Problem with codecs is that without knowing exactly how they are designed you can't predict phase distortions and you can control sample position... Imagine that you have perfect codec but it produce samples shifted by some offset from reference - subtracting such samples will produce error that don't exist (unless absolute time position is important for you - in audio this is not critical until it stay constant).
In most codecs that works in frequency domain (DCT based for example) - you can't ignore this problem...
Also FIR filters introduce delay - better filter - longer delay... also results returned by filter can be inaccurate for some time - all math used for codecs assume constant time - function that describe audio signal is considered as continuous - so there is time than can be considered as "past" "present" and "future" - sample values are produced by using all three (sometimes only past and present) - you can perceive this as pre-echo and post-echo - you can reduce this effect by overlapping analysis window but it is not for free, also higher frequency accuracy lead to worse time accuracy...
So even manually aligning samples may be not optimal/sufficient to compare (imagine constant shift by π/2 i.e. 90 deg) such signal will be perfect in analog domain but in digital domain will have completely different values and as such can't be compared directly - samples are not everything - analog signal after reconstruction filter is important.

[hello_hello]

So the upshot of what you're saying is I shouldn't pay too much attention to the results of the null tests because they don't really reflect any differences between the source and the encode we might hear?
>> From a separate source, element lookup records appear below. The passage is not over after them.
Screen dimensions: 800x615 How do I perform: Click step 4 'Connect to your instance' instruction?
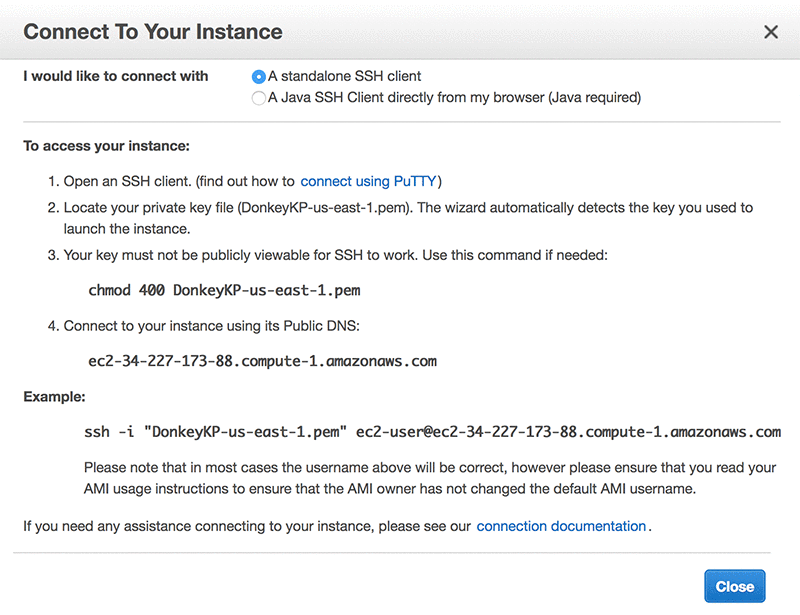point(216,326)
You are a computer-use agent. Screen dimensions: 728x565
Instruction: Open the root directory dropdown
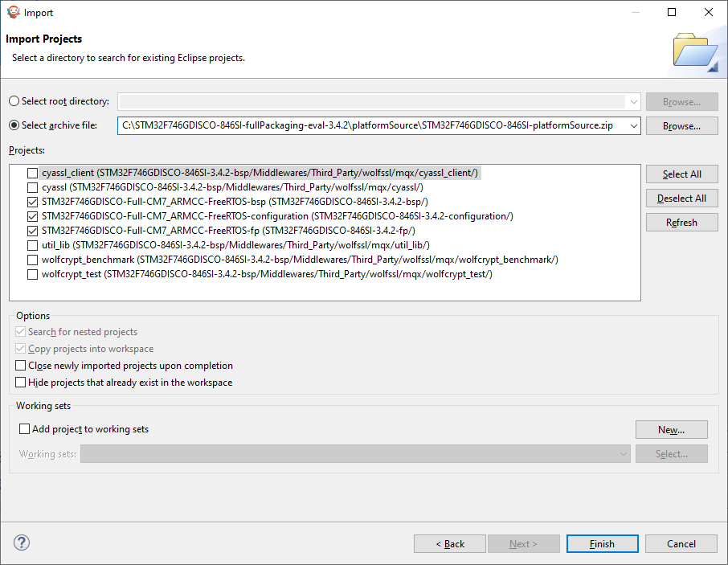point(634,101)
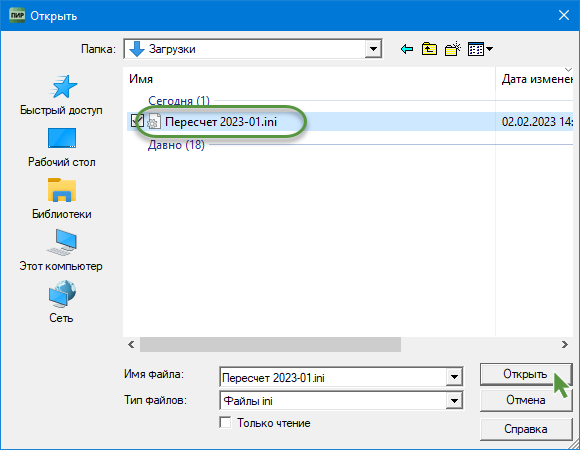This screenshot has height=450, width=580.
Task: Open the Тип файлов dropdown
Action: (x=454, y=400)
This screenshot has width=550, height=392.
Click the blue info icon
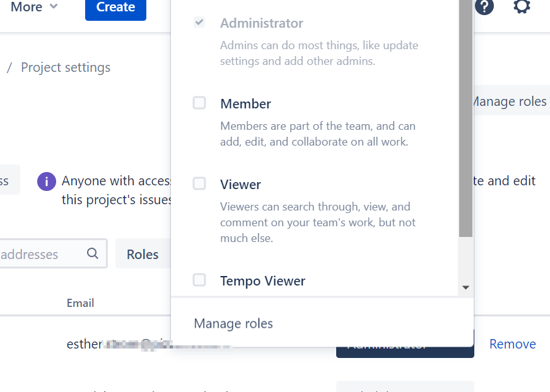pos(46,181)
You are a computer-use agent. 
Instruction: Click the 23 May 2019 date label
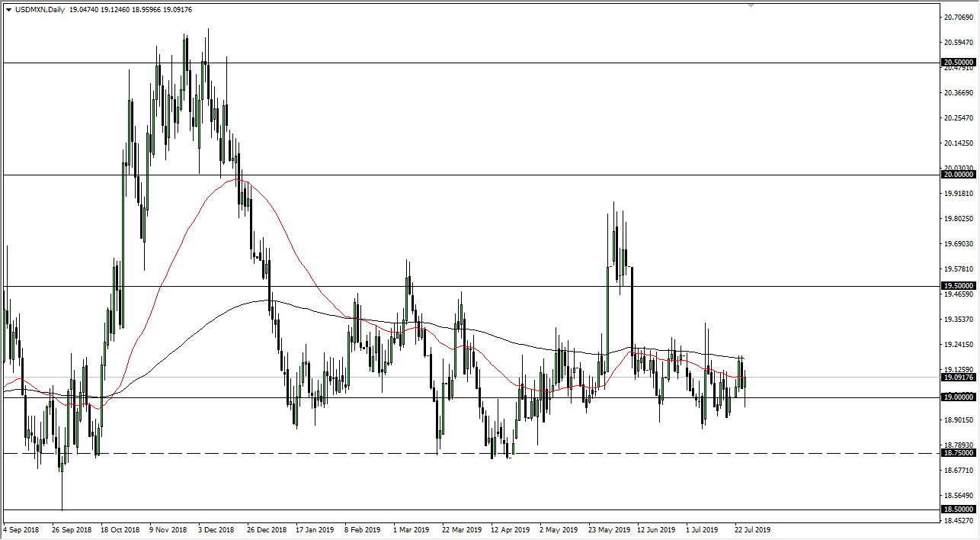coord(607,529)
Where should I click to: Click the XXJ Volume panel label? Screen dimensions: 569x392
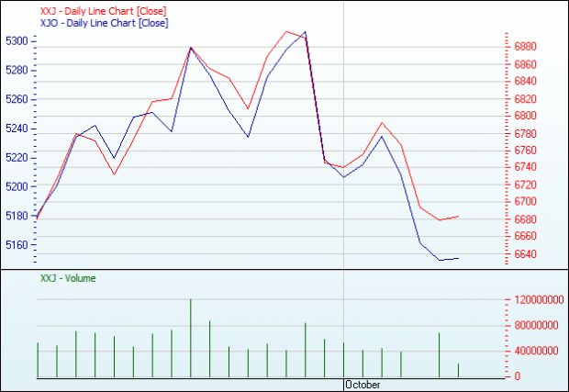click(68, 278)
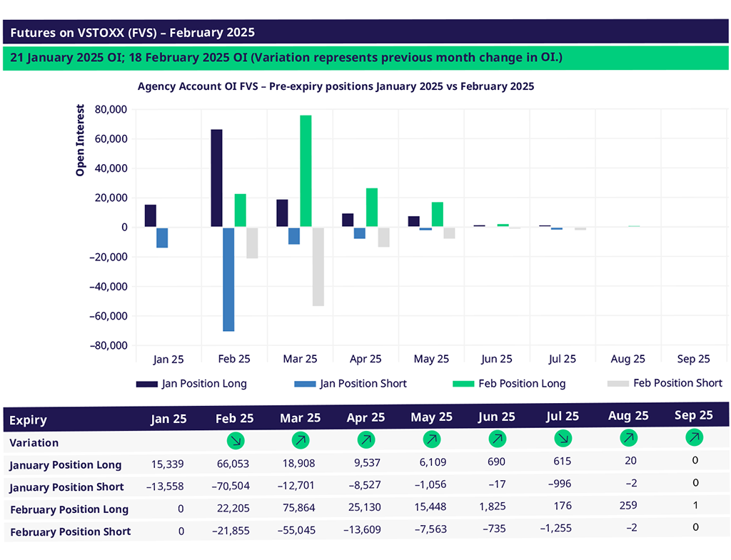This screenshot has width=731, height=560.
Task: Click the tall green Mar 25 bar
Action: click(x=306, y=171)
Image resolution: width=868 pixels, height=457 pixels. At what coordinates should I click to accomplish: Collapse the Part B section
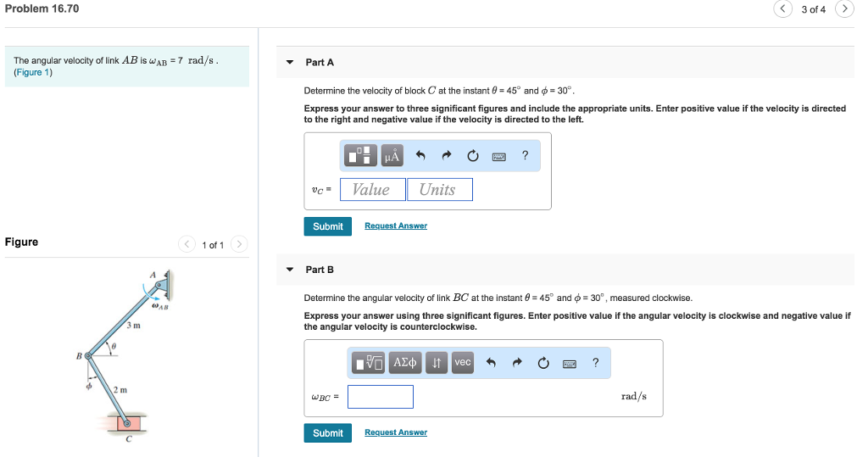(290, 270)
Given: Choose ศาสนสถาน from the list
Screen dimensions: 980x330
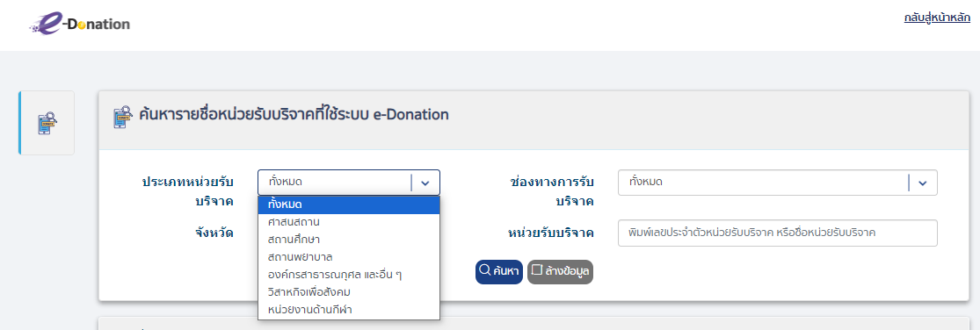Looking at the screenshot, I should (349, 221).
I figured that was likely to be the case, but I wasn't sure.

[pandy]

So the upshot of what you're saying is I shouldn't pay too much attention to the results of the null tests because they don't really reflect any differences between the source and the encode we might hear?
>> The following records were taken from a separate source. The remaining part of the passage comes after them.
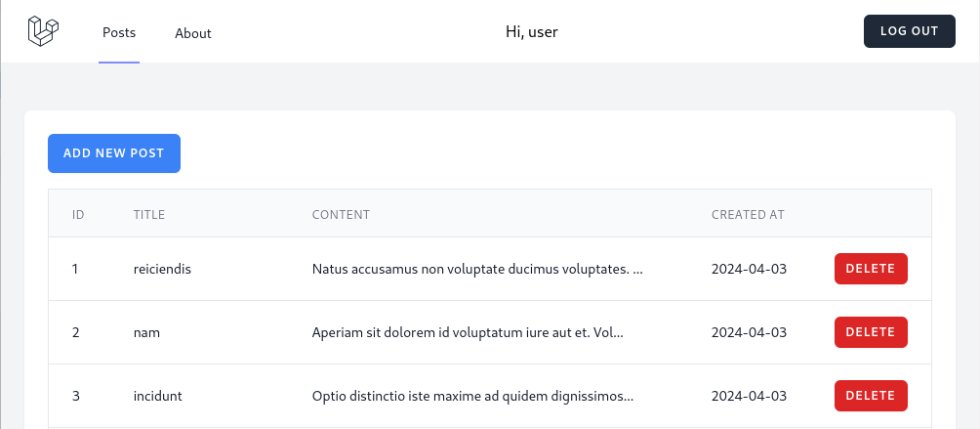The width and height of the screenshot is (980, 429).
Task: Click the Optio distinctio content text
Action: 472,396
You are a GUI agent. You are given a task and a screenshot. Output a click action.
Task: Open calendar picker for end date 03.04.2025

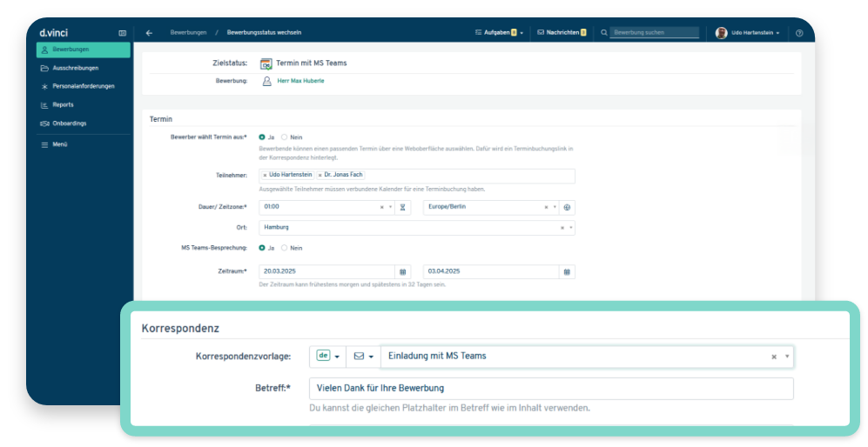coord(567,272)
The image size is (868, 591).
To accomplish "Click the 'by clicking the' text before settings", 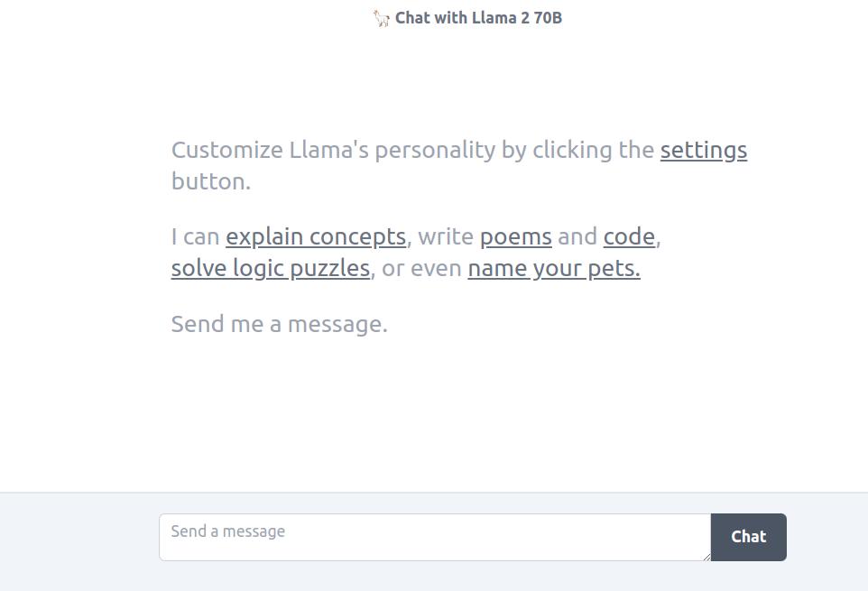I will click(x=578, y=151).
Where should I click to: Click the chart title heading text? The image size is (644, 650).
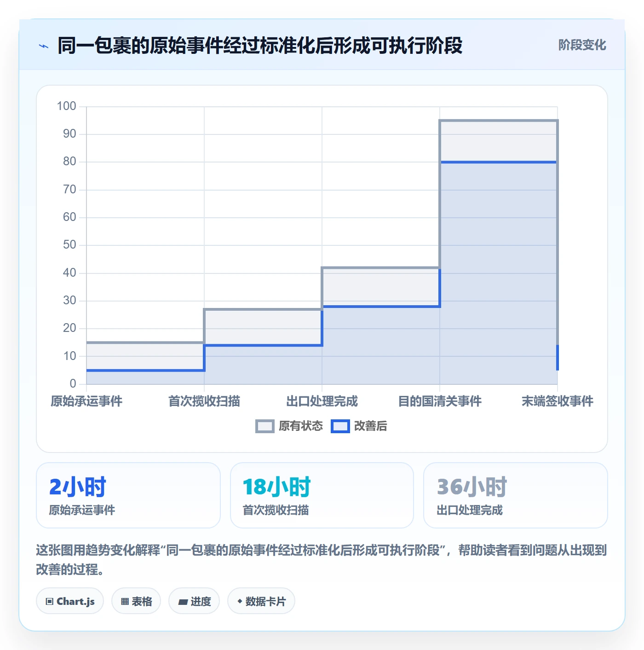tap(260, 46)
I figured that was likely to be the case, but I wasn't sure.

My point is that we can't assume that lossless PCM and lossy codec are equal especially in case where complex, non-stationary signals are used. This will work only for single tones such as sine wave and only under some conditions.
PCM is sample representation of some real signal - lossy coding is more like music synthesizer - we create/generate signal in a particular way - our goal is generate signal that it will be similar to original.

[ndjamena]

http://www.avsforum.com/forum/150-blu-ray-software/1369154-dolby-truehd-7-1-vs-dts-ma-...d-7-1-a-4.html

Just a note that when it came to DVD, the bitrate limitation to 448 kbps was not for lack of Dolby wanting it to support 640 kbps.
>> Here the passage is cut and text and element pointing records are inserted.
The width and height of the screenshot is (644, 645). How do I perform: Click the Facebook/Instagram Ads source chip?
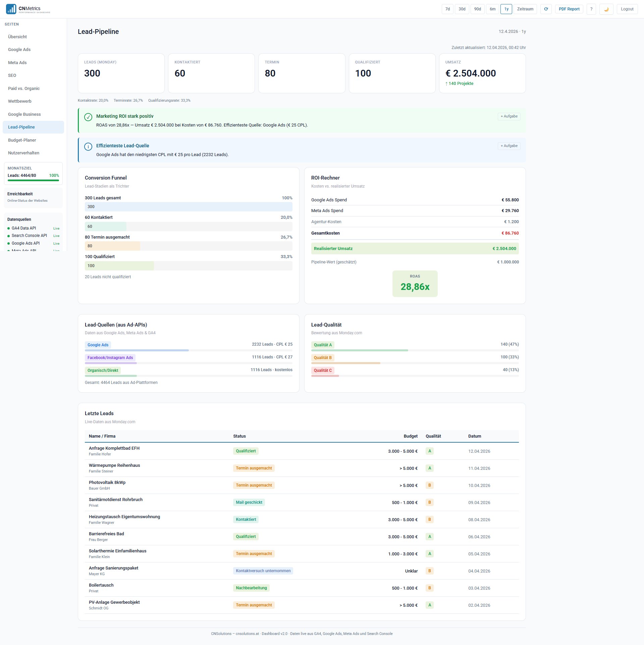point(110,357)
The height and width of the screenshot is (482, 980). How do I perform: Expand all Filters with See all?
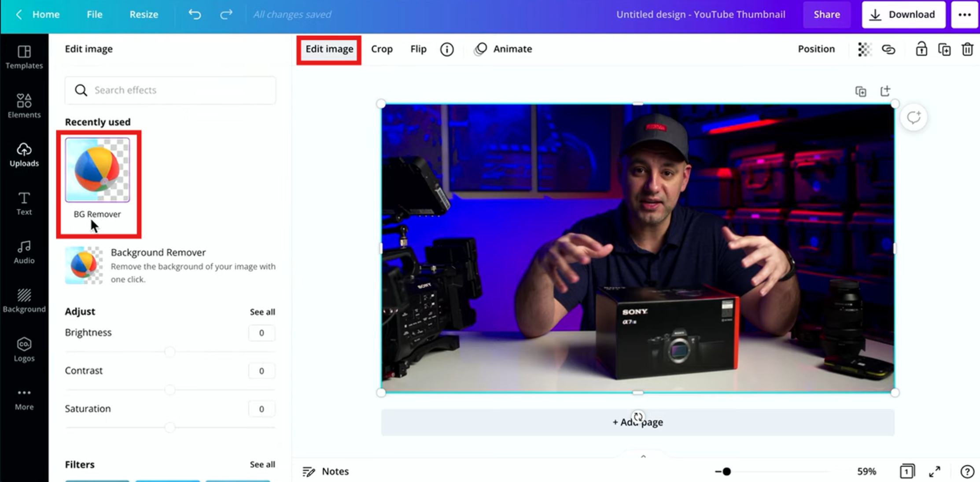(x=262, y=464)
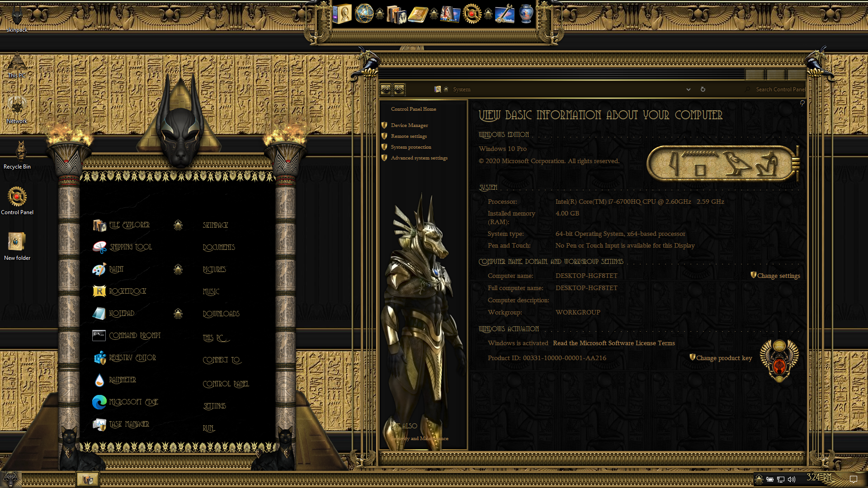Image resolution: width=868 pixels, height=488 pixels.
Task: Open Registry Editor in the start menu
Action: coord(132,358)
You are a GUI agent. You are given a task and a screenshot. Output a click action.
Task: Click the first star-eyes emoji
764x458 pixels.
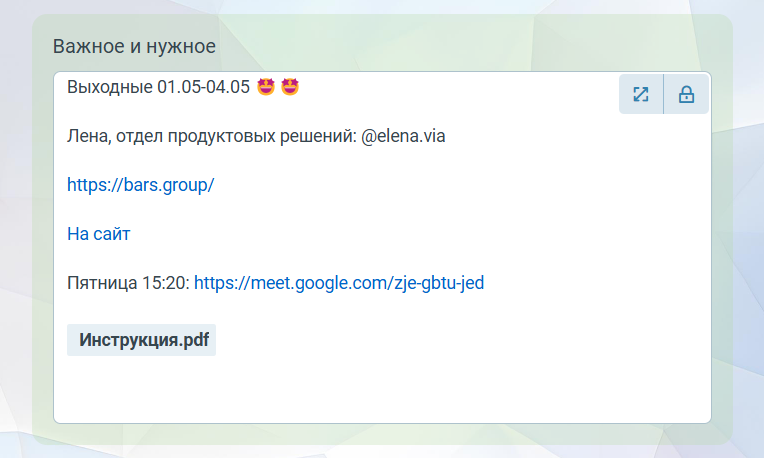tap(266, 87)
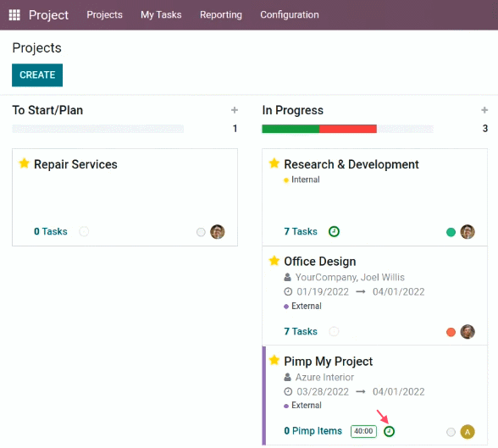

DVD players are able to store one sector of disc audio data in memory for the jump/branch function. Therefore, one audio frame must completely fit within one sector. The DVD memory can hold 2048B, or 16kb.

One frame of DD audio is 32 ms long, and 16kb/32ms = 500kb/s. The 448 kb/s rate therefore fits, but the higher DD rates of 512 and 640 kb/s exceed the memory size.

In contrast, DTS uses a 10ms frame size, so 16kb/10ms = 1.6Mb/s. Hence they can use the 1.536Mb/s rate of 48kHz.

One might ask, so why did Dolby not use a shorter frame size like DTS? It reduces coding efficiency. The frame size on Dolby's film version of AC-3 is actually 10 ms, as that is the perf rep rate. But to improve the sound quality for consumer applications of AC-3 (the first being HDTV), the frame size (duration) was increased.

If anyone would like to call BS on this guy I wouldn't mind knowing for sure if this is fact or not.